* _Saved entries_
'''
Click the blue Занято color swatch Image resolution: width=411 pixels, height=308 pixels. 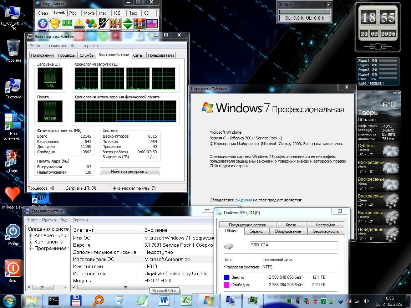coord(227,277)
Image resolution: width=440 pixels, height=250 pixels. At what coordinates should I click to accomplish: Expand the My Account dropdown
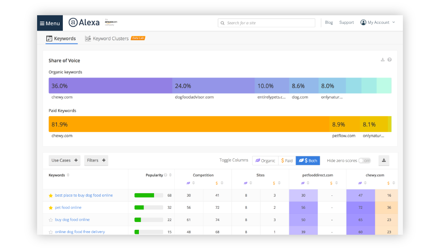pos(378,22)
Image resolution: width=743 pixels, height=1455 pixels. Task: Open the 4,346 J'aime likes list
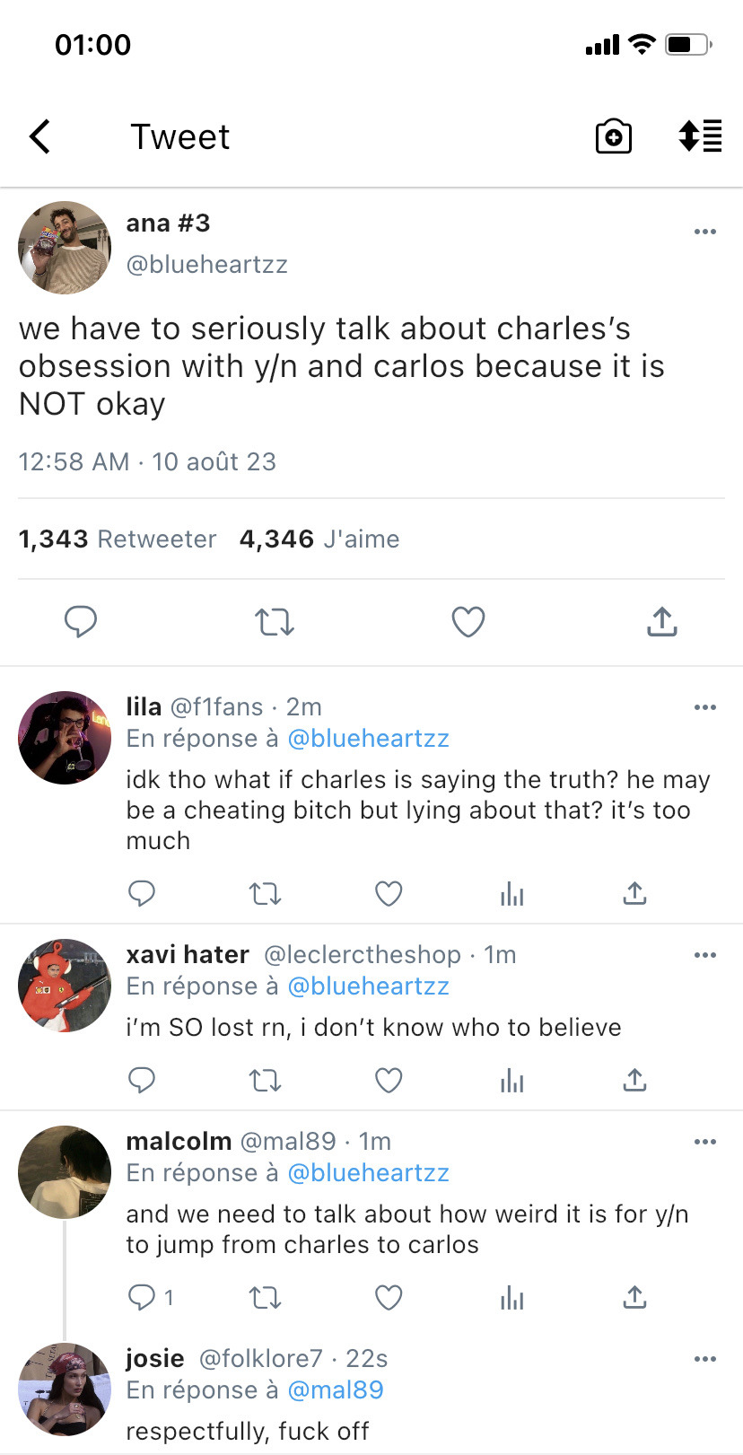click(x=319, y=539)
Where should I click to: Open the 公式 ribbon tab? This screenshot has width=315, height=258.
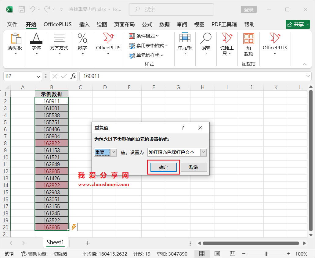pos(147,24)
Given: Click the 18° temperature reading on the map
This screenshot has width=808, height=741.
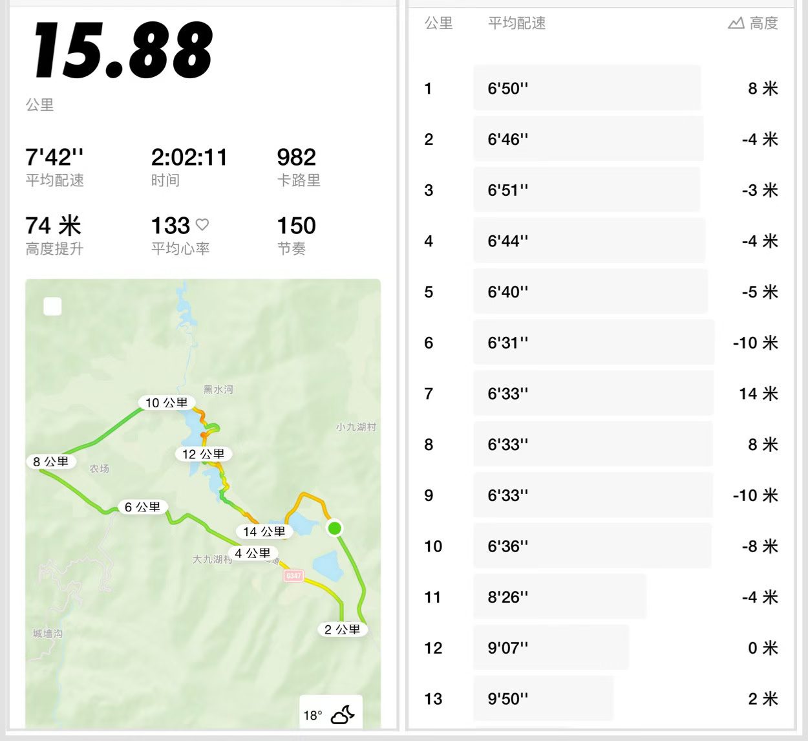Looking at the screenshot, I should (x=313, y=715).
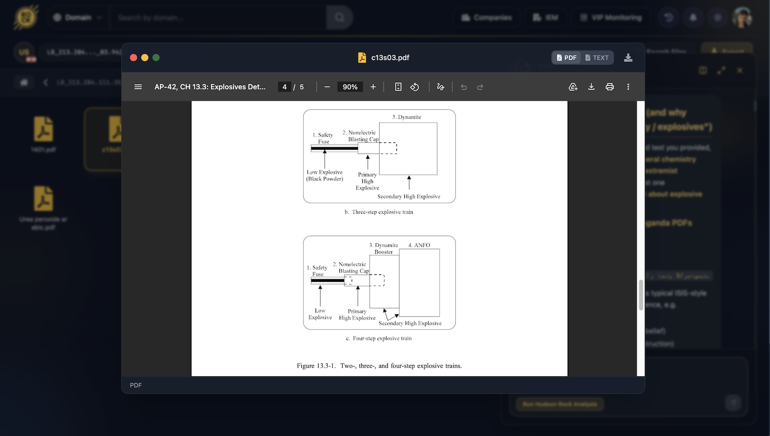This screenshot has height=436, width=770.
Task: Click the zoom out minus button
Action: (327, 87)
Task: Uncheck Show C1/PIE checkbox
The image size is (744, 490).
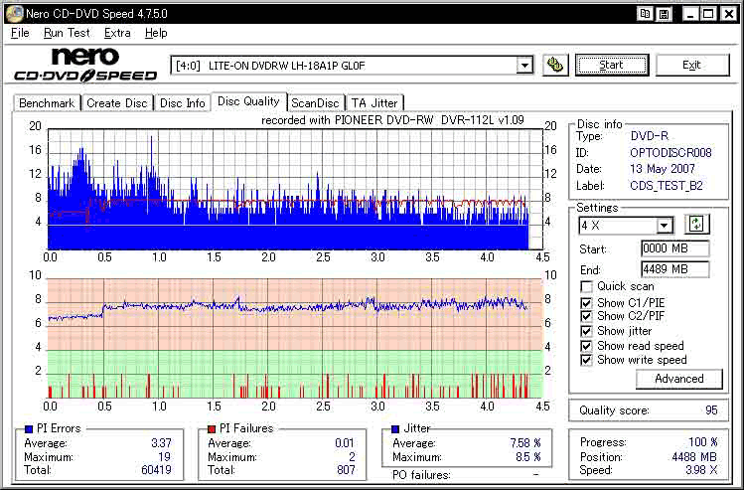Action: pos(587,302)
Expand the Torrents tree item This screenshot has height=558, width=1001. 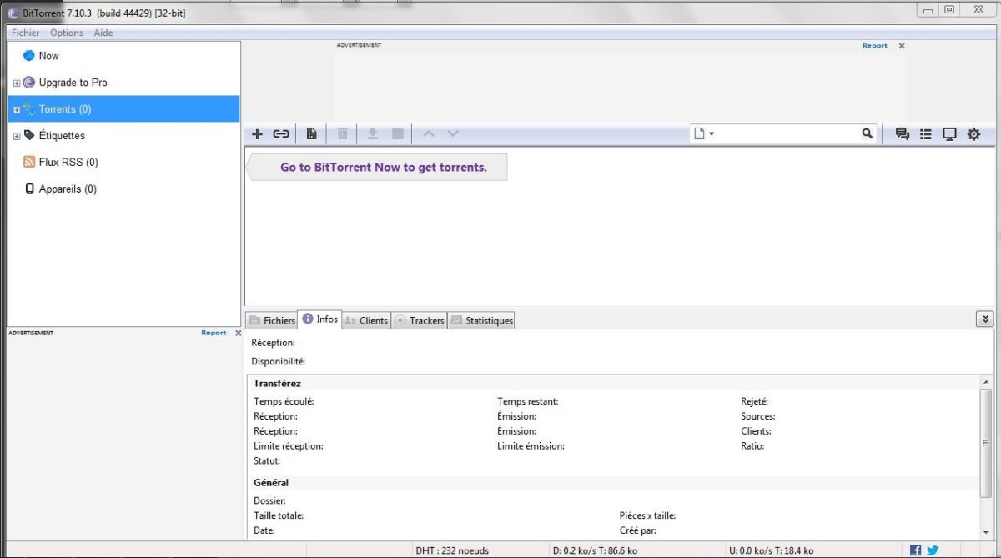(15, 109)
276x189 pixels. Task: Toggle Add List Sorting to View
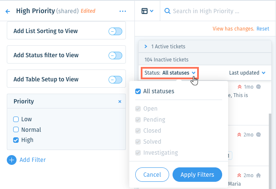115,31
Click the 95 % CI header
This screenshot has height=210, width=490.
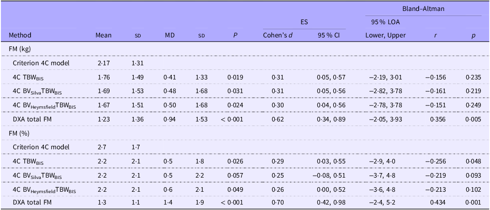click(x=331, y=35)
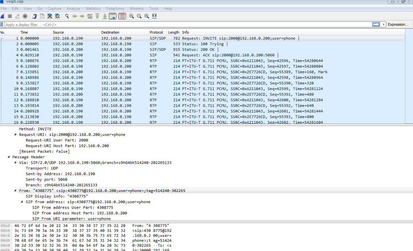Collapse the Message Header tree node
This screenshot has height=251, width=413.
point(9,157)
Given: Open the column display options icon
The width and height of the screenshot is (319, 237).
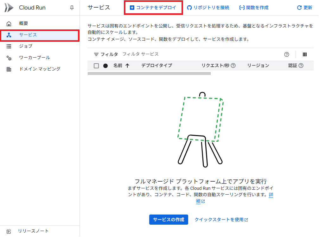Looking at the screenshot, I should 304,54.
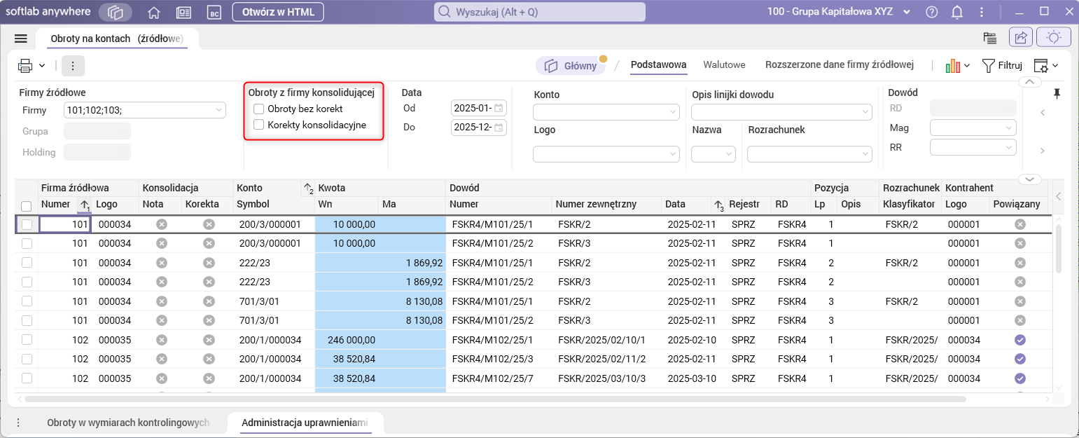This screenshot has width=1079, height=438.
Task: Click the Wyszukaj search field
Action: point(540,12)
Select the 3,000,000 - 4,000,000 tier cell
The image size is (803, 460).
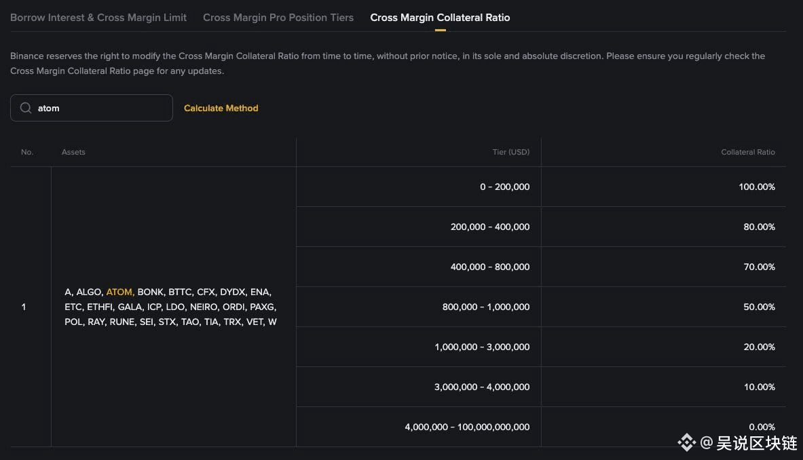[x=482, y=387]
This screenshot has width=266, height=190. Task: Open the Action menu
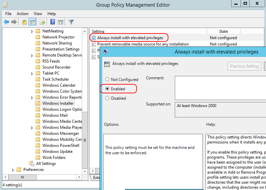point(22,14)
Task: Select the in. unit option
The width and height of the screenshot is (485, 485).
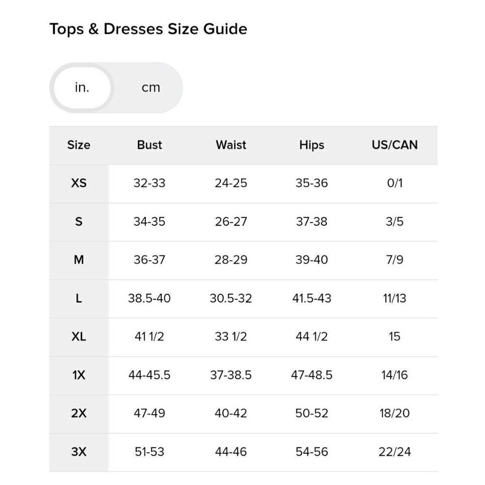Action: [82, 88]
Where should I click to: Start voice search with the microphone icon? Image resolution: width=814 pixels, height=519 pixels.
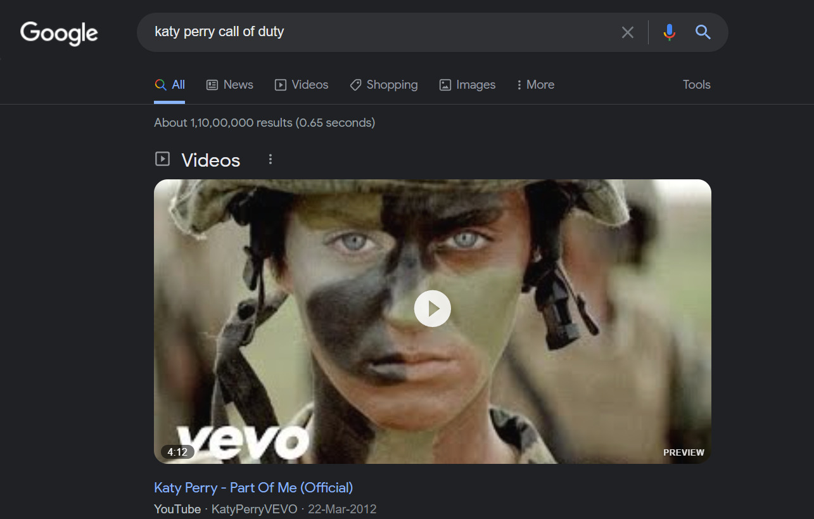click(669, 32)
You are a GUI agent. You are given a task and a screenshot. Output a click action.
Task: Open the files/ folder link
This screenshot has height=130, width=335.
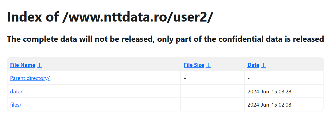click(16, 105)
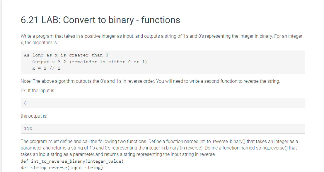Click the note about reverse order output

point(150,81)
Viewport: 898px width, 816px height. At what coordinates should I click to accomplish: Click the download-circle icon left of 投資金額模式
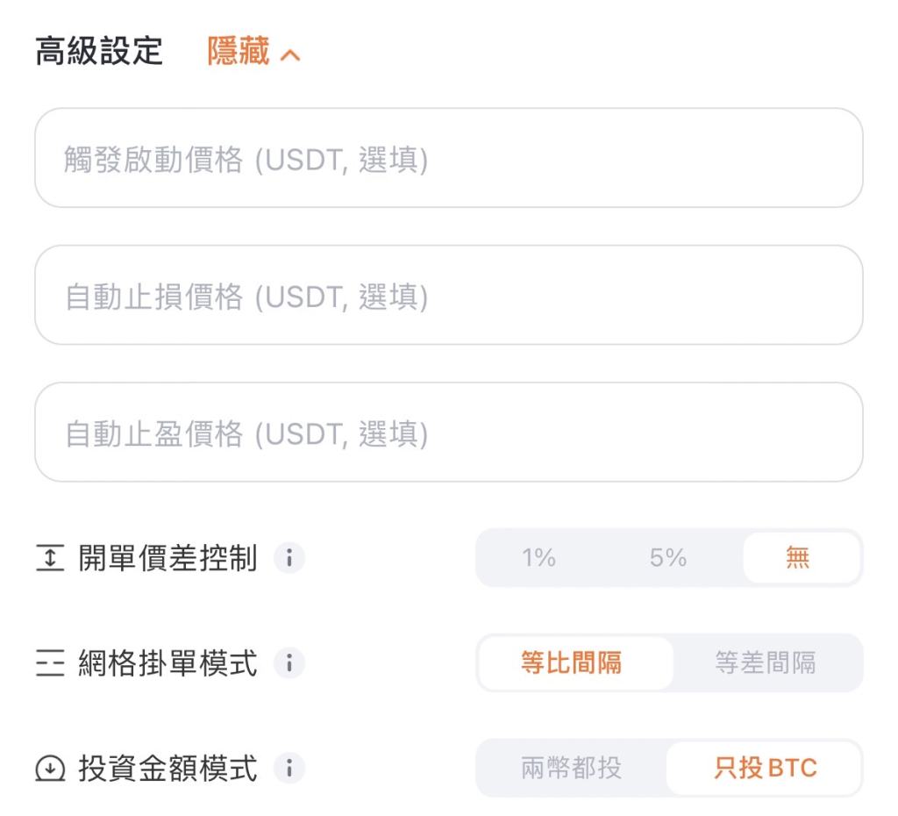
'''
Above are the records; copy each line from them that includes the string "Select".

* _EXERCISE ANSWER_
Select the 3,000,000 - 4,000,000 tier cell
Task: Select the in. unit option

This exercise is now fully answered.